The diversion dam on the Ord River was completed in 1963 as the first stage of the Ord River Irrigation Scheme. It flooded the Ord valley upstream towards the site of the Argyle Dam, creating Lake Kununurra and subsidiary wetlands such as Lily Creek Lagoon and the Packsaddle Swamps. The Argyle Dam was completed in 1972 as the second stage of the scheme, creating Lake Argyle. The town of Kununurra was built at the site of the diversion dam, adjoining Lake Kununurra and Lily Creek Lagoon. Human use of the area includes irrigated tropical agriculture, diamond mining and exploration, and with tourism becoming increasingly important.

===Flora and fauna===
Water levels in Lake Argyle fluctuate annually by about 3 m but those in Lake Kununurra and its associated wetlands are kept constant except for short periods when levels are lowered to control weed growth. There are dead trees throughout the wetland system which were killed by permanent flooding following dam construction. The lakes are deep and there are large areas of open water without aquatic plants. The large fluctuation in water levels in Lake Argyle has prevented vegetation establishment along most of the shoreline.

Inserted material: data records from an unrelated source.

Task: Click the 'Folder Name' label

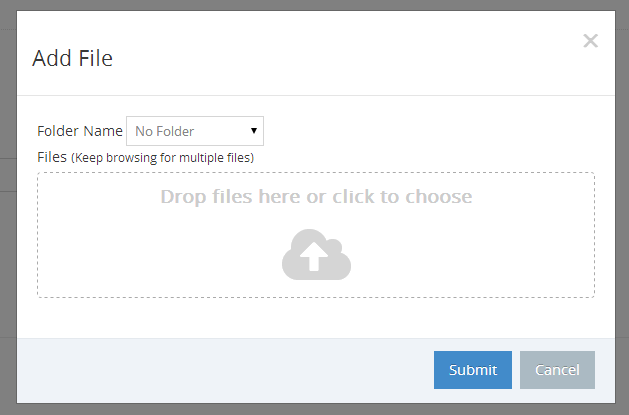Action: click(80, 131)
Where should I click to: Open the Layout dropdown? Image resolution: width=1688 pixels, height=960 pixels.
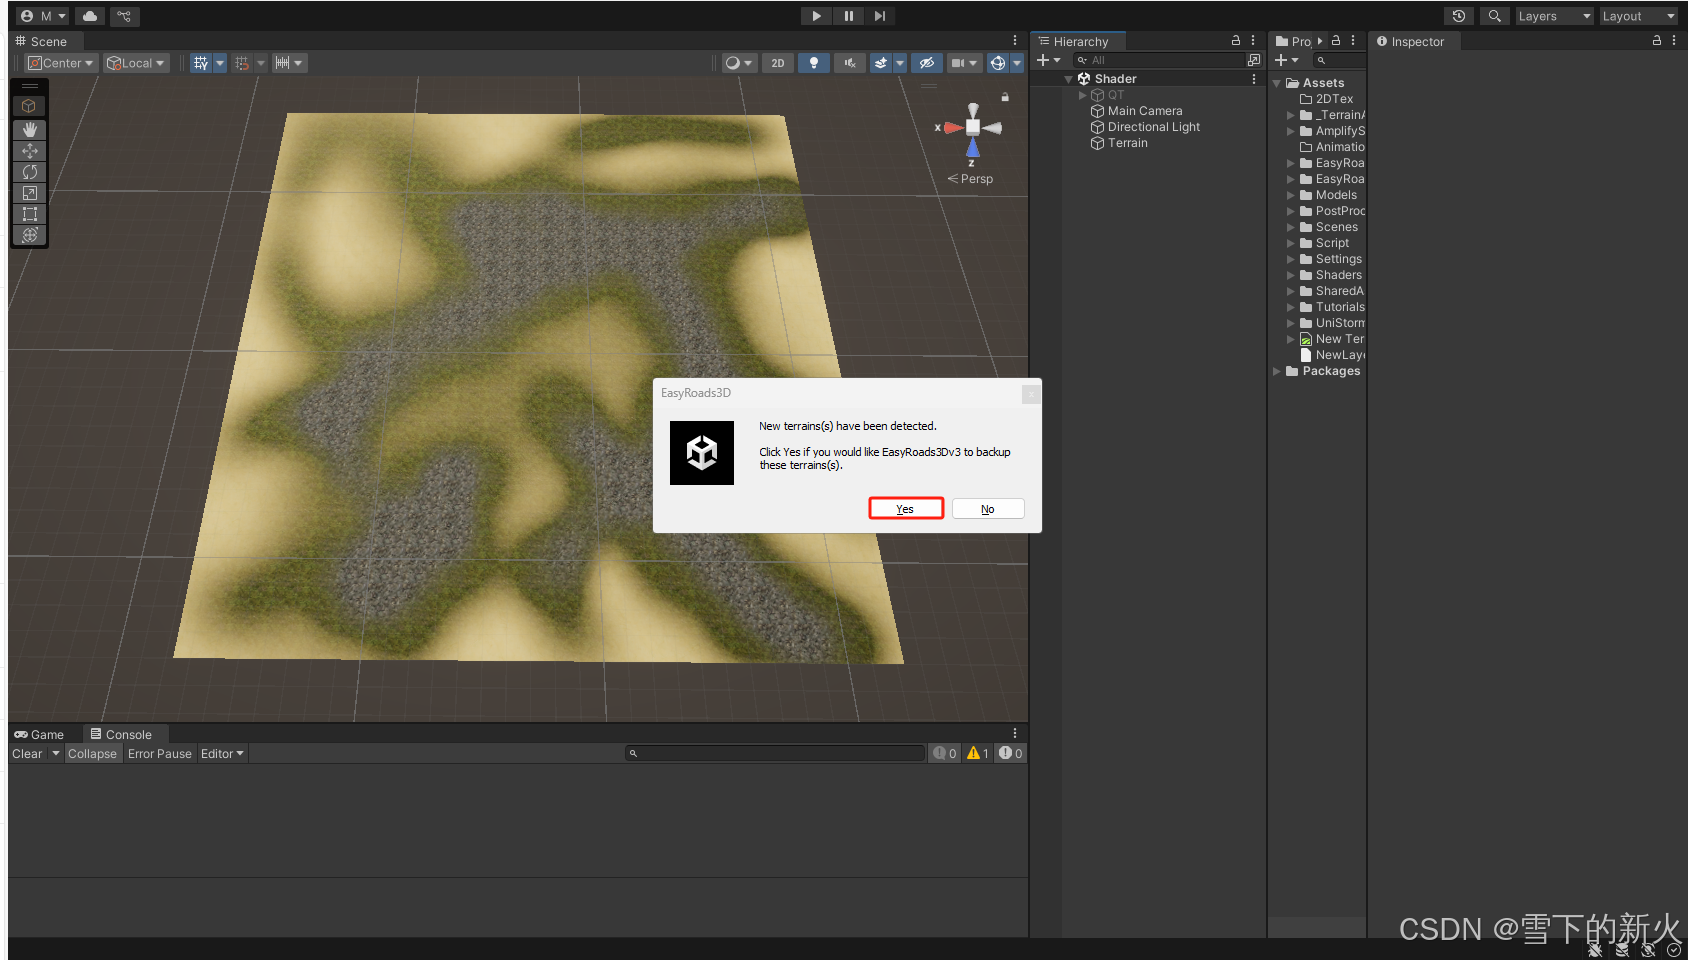(x=1638, y=15)
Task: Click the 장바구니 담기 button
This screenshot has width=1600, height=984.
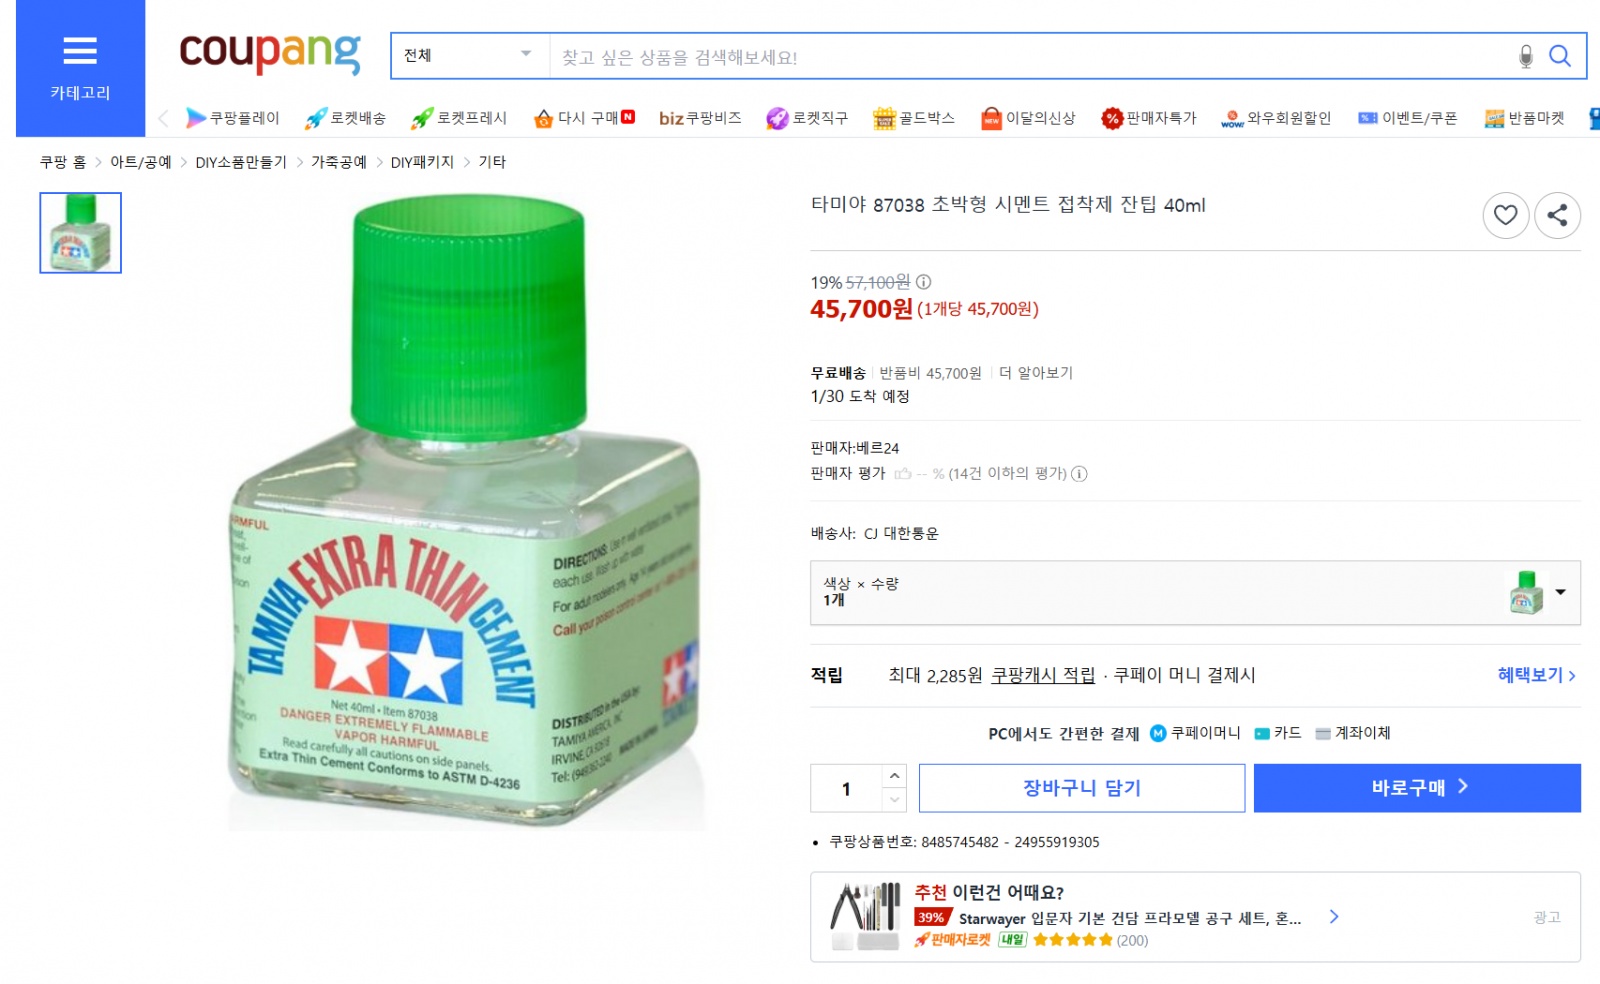Action: 1081,788
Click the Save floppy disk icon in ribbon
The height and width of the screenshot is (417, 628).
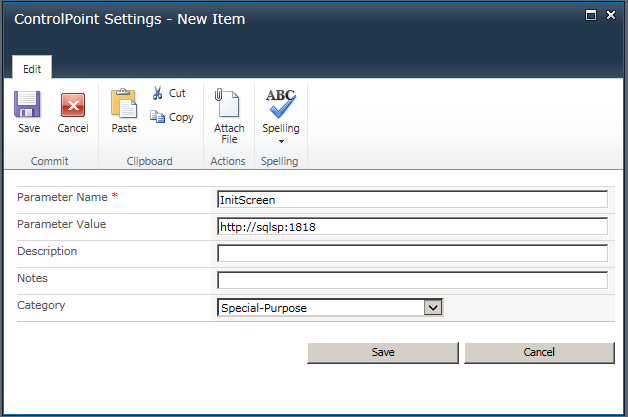click(x=27, y=106)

However, because water levels are stable in Lake Kununurra and its associated wetlands, they have developed densely vegetated margins, with aquatic plants fringed by bulrushes, grassland and savanna woodland. Tree species found on the wetland margins include broad-leaved paperbark, Eucalyptus microtheca, river red gum, Nauclea orientalis, Sesbania formosa and Lophostemon grandiflorus.

The lakes form an important dry season refuge for waterbirds, with regular numbers of over 20,000 and sometimes of up to 200,000 individuals. Lake Argyle contains some of the largest aggregations of waterbirds in northern Australia. Abundant species include glossy ibis (with up to 6,000 counted), magpie goose (10,500), wandering whistling duck (11,000), plumed whistling duck (4,300), radjah shelduck (900), Pacific black duck (16,000), grey teal (17,200), pink-eared duck (1,800), hardhead (51,400), green pygmy goose (1,500) and Eurasian coot (50,000). The two lakes are a stronghold of the comb-crested jacana. Over 200 terrestrial and aquatic bird species have been recorded in the area, which also supports several kinds of microbats, the little red and black flying-foxes, rakali, and large numbers of freshwater crocodiles.